好きな男にオナホ扱いをされ、貪るようにキスをされるということがこんなにもたまらないとは思わなかった。
口づけの合間の呼吸すらもどかしい。
かと思えば僅かに目を開けてぼやけそうなほどの至近距離でおっさんを見つめる。
いつもぴっちりと分けられた七三の前髪が濡れてボサボサしていると、普段よりずっと若くて野性味あふれる風貌になる。
おっさんもおれをうっとりと見つめて視線を離そうとしなかった。
言葉はない。
ただ、そのまま引き寄せられるように唇が触れて舌を絡めた。

「へぁっ……んちゅっ、お嫁さんにしてぇ…んっんんぅ…」

結局最後はキスで堕とされたような形で了承してしまった。
彼氏どころか未来の旦那様が出来てしまった。
ただ単に「付き合ってください」って言葉を引き出したかっただけなのに、結婚を前提になんてずいぶん重い前置きの加わった告白が来てしまったものだ。
だが、それくらいおれと共にいようとしてくれるおっさんの想いや覚悟に心の奥底が熱くなる。
のちにこの告白が人生初の告白だと聞いた時には思わず吹き出して笑ってしまったが、それくらい一途なのだと思えば悪い気はしない。
(っていうかおれって罪なやつ)
おれは自分の有り余る魅力に打ち震えたが、結局彼に絆された時点でおっさんと変わらないことに気付いて苦笑した。
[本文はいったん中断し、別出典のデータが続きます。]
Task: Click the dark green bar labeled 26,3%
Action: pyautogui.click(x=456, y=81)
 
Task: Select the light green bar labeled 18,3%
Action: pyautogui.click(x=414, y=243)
「ん、もう……これじゃどっちにしろ恋人すっとばしてママになっちゃうかも……」

結局おれは風呂場でもねっちりと中出しされてしまった。
ずるりとアナルから抜けたおっさんのちんこが精液の糸を引いて伸びる。
M字に股を開けば粘っこい精液が垂れてくる。
おれはおっさんに見せつけるよう中出しされて溢れる白濁液を見せつけながら口を開き舌を突き出した。
すぐに察したおっさんはおれの口元に自身の性器を近づける。
おれはアイスキャンディ―を舐めるようにおっさんの陰茎を綺麗にしてやった。
デカすぎて咥えきれない分、丁寧に心を込めてお掃除フェラをしてやると、見る見るうちに硬さを取り戻す。
元々性欲は人一倍強そうだったが、あれだけソデにされてきた好きな子が自分にデレデレなのだ。
これだけで射精してもまるで十代だろと言わんばかりの凶悪な角度で勃起する。
故に体をシャワーで洗い流している間も、バスタオルで拭いている間もおれの体に性器を擦り付けて煽ってきた。
まるで盛る犬の如き執拗さだったが、そんなところも愛おしくて、互いにペッティングしながら浴室から出た。
もはやこの欲望を遮るものは存在しない。